### EXCERPTED PASSAGE
Dogs are always put in danger. If your dog is never in some danger, you probably aren't doing anything with the dog. I am not saying you shouldn't manage risks and minimize them. But taking dogs for walks might cause attacks by loose aggressive dogs, slipped leads to car accidents, and so on.

And there's dog sports with it's risk of injury. Are the odds of injury higher or equal relative to those things? I doubt anyone can say anything that is not anecdotal. I have been going to a dog park for a long time, and Kobe has been on a receiving end of a rather vicious attack.

But I have had more close calls while taking him to Petco than I ever had at a dog park, and I only take him to Petco once every couple months.

So yeah, sure, there's a risk of injury at a dog park. I have yet to see anything indicating it's a higher risk than anything else.
Exactly.
Nobody is saying that dog parks aren't risky... but taking your dog OUTSIDE is risky
taking your dog off leash is risky
dog sports are risky
herding is risky
swimming is risky

It's about cost vs reward. I consider the fun Merlin has at the park WORTH the risk of him getting hurt.

### EXERCISE DATA
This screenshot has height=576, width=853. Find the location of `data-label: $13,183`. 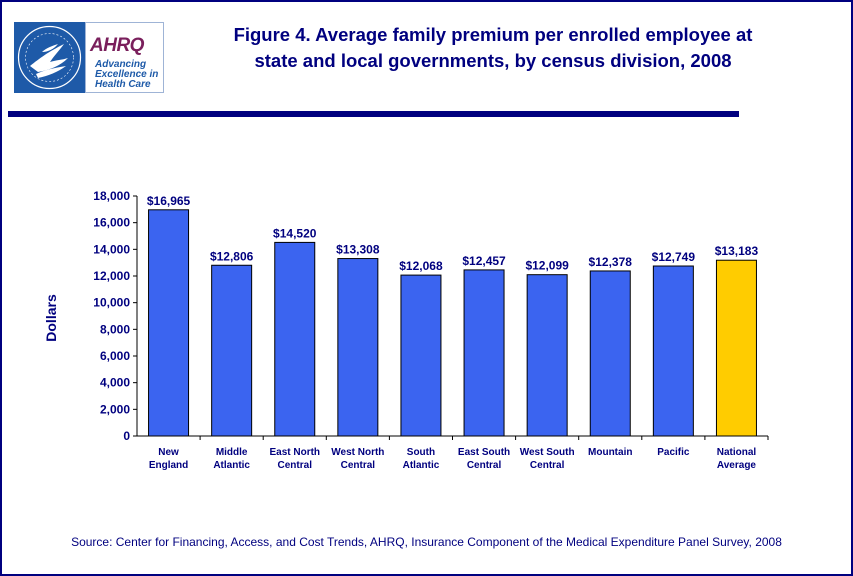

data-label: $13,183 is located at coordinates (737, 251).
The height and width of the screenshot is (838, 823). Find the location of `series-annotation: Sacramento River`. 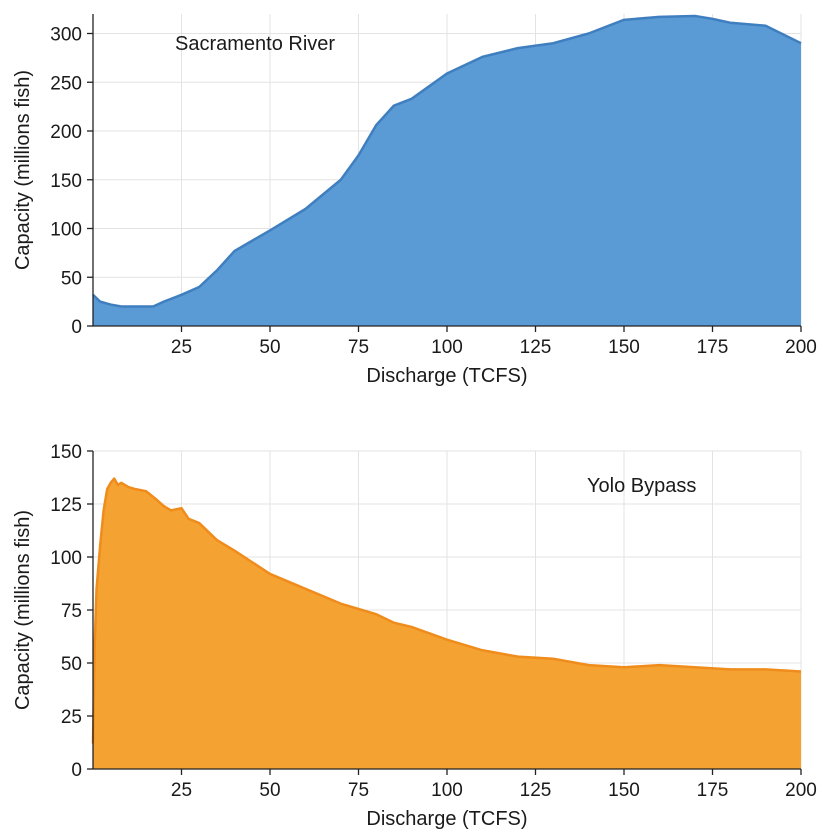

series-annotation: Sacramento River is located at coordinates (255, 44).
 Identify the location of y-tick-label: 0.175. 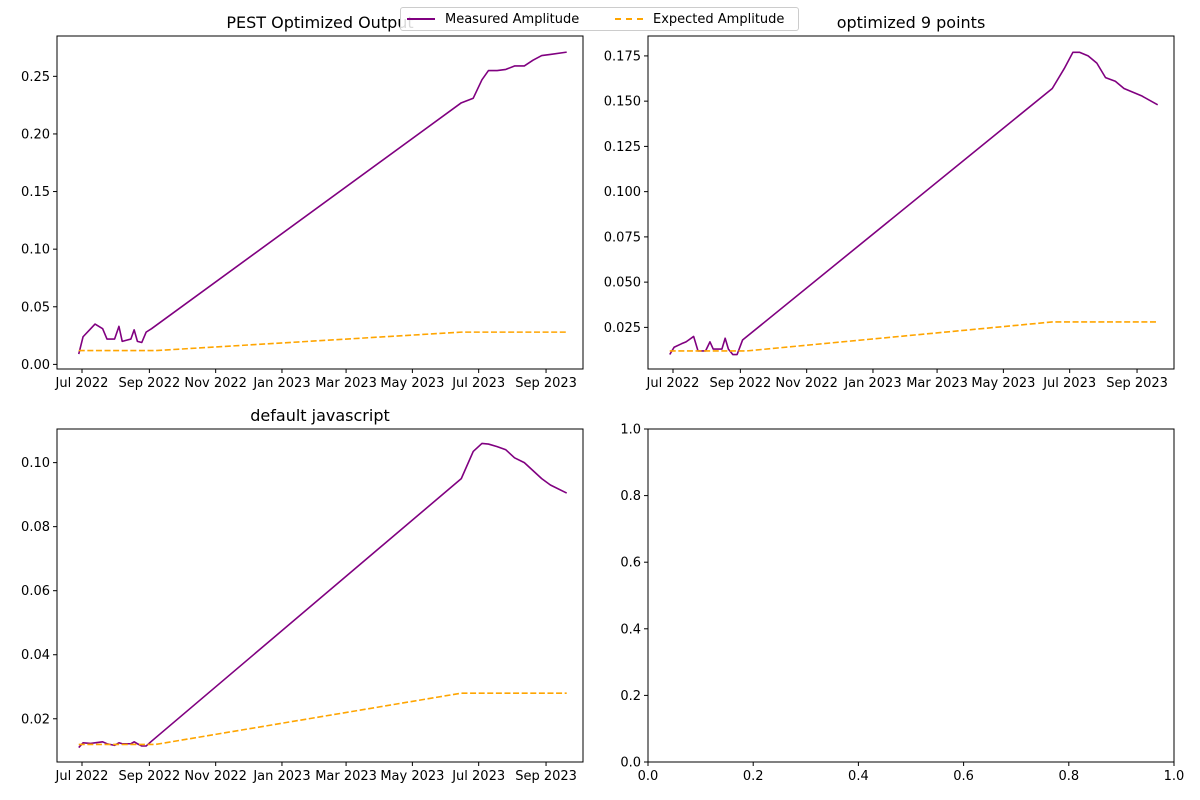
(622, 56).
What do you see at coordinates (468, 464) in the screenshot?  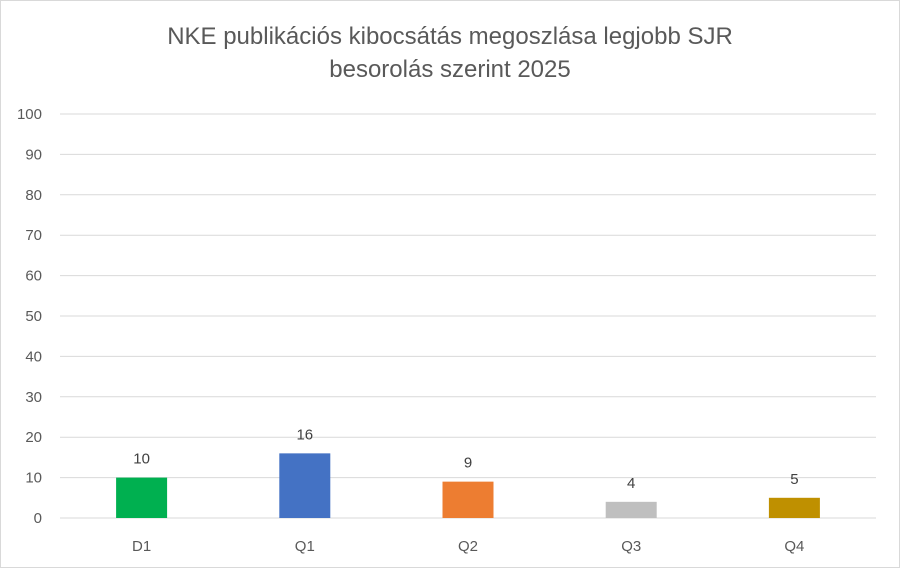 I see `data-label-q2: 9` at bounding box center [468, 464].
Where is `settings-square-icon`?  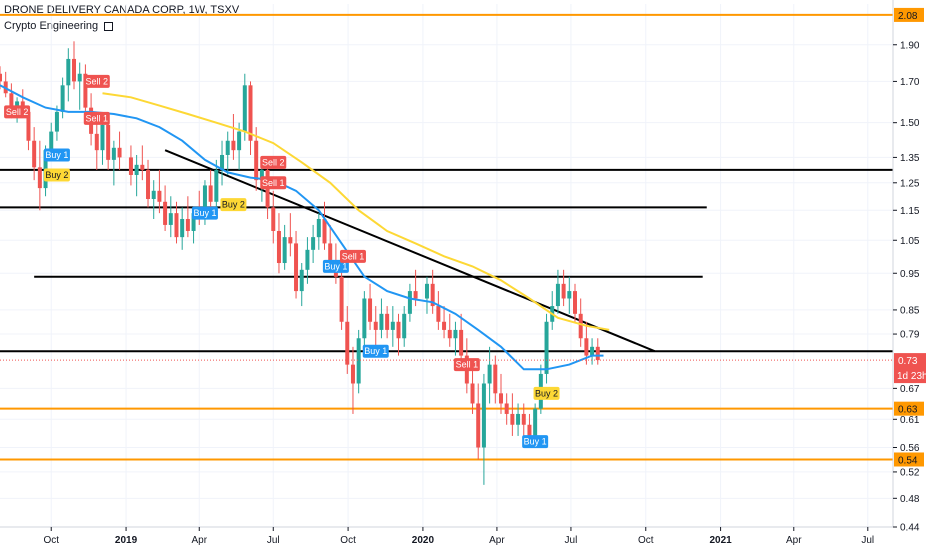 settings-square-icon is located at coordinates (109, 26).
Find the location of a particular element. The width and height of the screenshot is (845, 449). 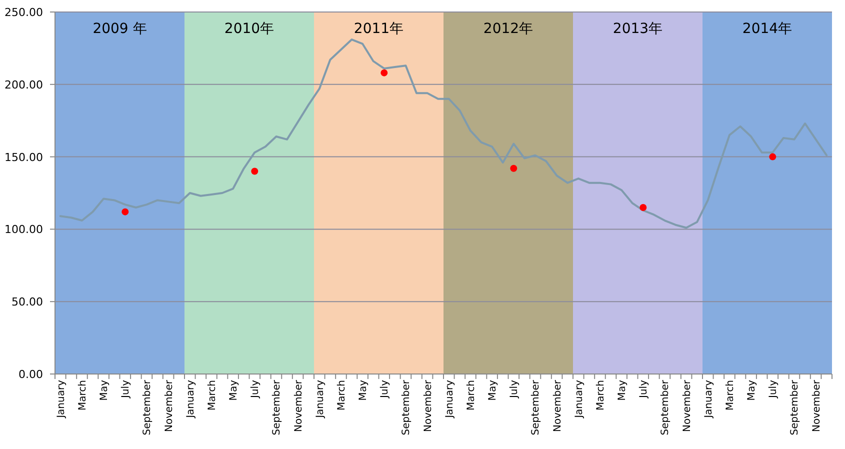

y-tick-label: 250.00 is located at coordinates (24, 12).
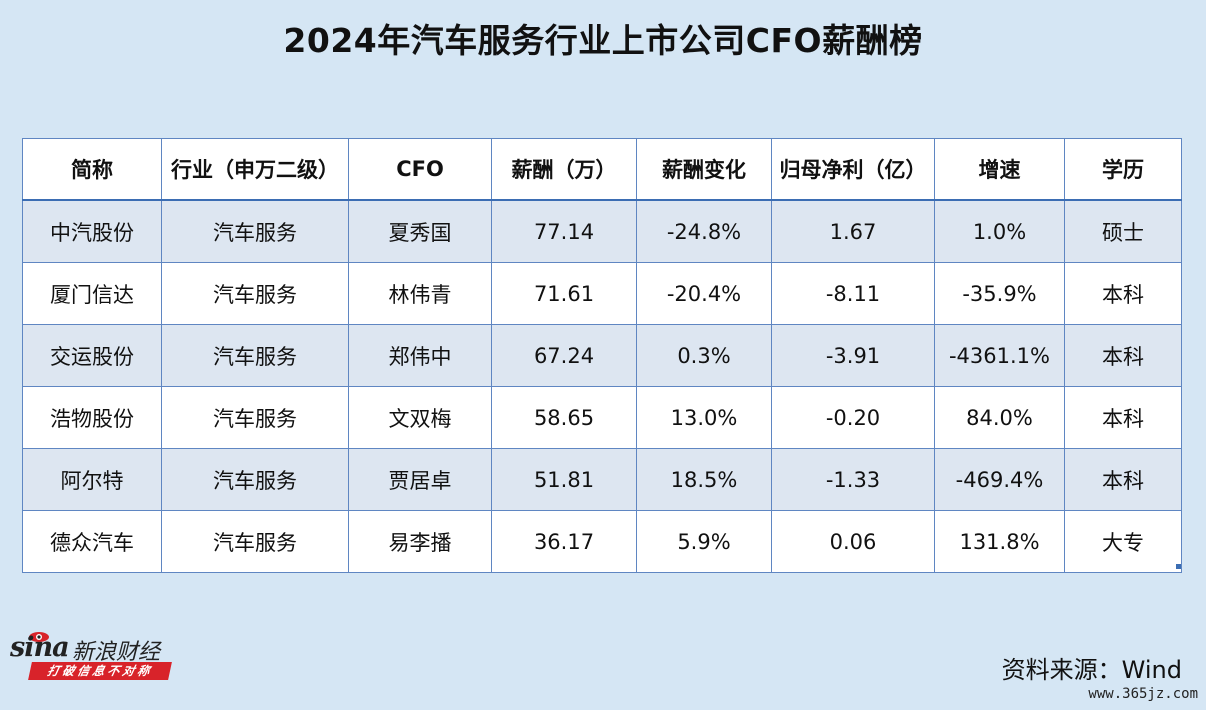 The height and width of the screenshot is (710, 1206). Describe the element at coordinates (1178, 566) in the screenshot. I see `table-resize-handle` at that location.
==
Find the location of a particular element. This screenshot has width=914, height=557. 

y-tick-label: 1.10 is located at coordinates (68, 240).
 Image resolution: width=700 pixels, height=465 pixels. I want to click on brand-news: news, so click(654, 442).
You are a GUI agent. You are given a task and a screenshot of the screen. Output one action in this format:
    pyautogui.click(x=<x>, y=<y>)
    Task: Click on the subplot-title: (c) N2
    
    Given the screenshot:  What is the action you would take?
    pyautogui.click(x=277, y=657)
--
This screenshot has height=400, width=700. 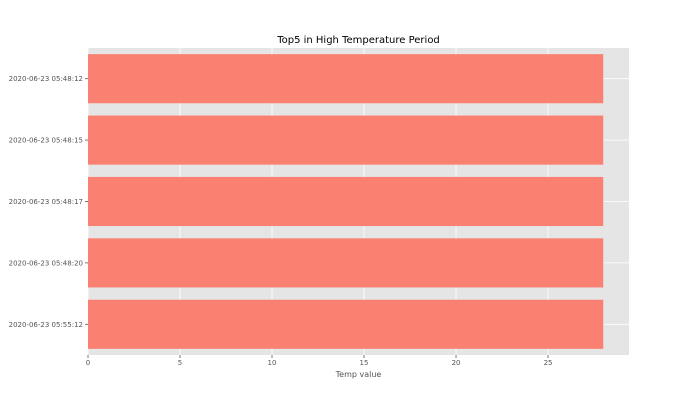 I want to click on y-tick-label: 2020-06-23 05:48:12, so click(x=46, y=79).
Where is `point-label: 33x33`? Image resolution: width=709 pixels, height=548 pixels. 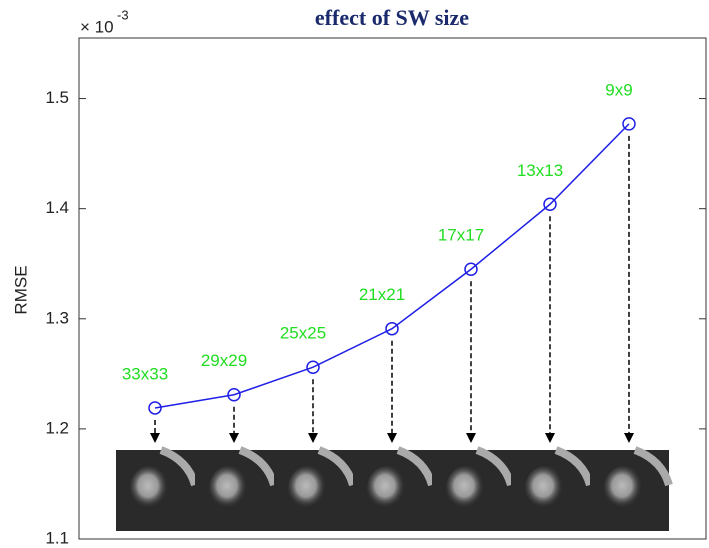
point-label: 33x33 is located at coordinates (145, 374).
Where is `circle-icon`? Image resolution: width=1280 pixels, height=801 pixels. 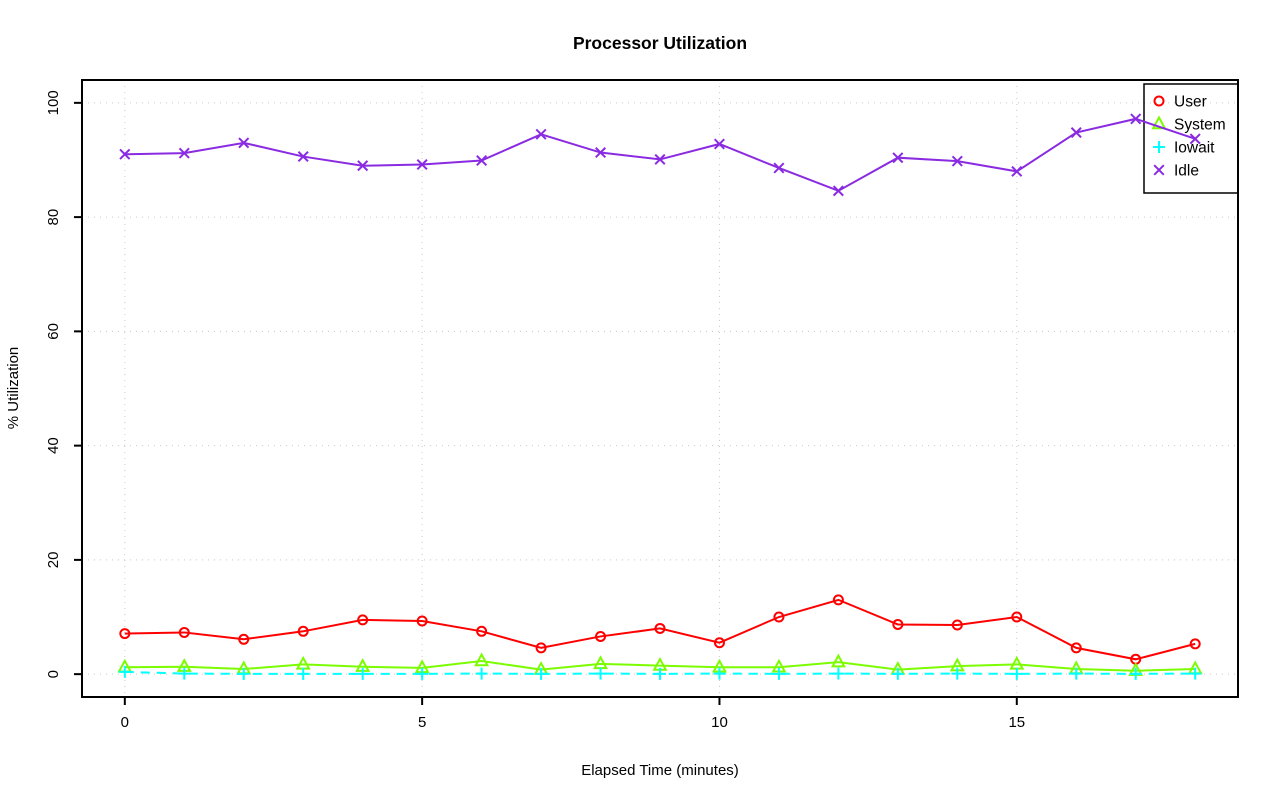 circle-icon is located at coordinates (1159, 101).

### WHAT NEEDS TO BE DONE
Answer these questions using the dog park discussion:
(a) How often does the writer take Kobe to Petco?
(b) According to the discussion, which dog was on the receiving end of a rather vicious attack?
(c) What does the writer consider worth the risk of Merlin getting hurt?
The rows play no part in what is asked here.

### EXERCISE RESPONSE
(a) Once every couple months.
(b) Kobe.
(c) The fun Merlin has at the park.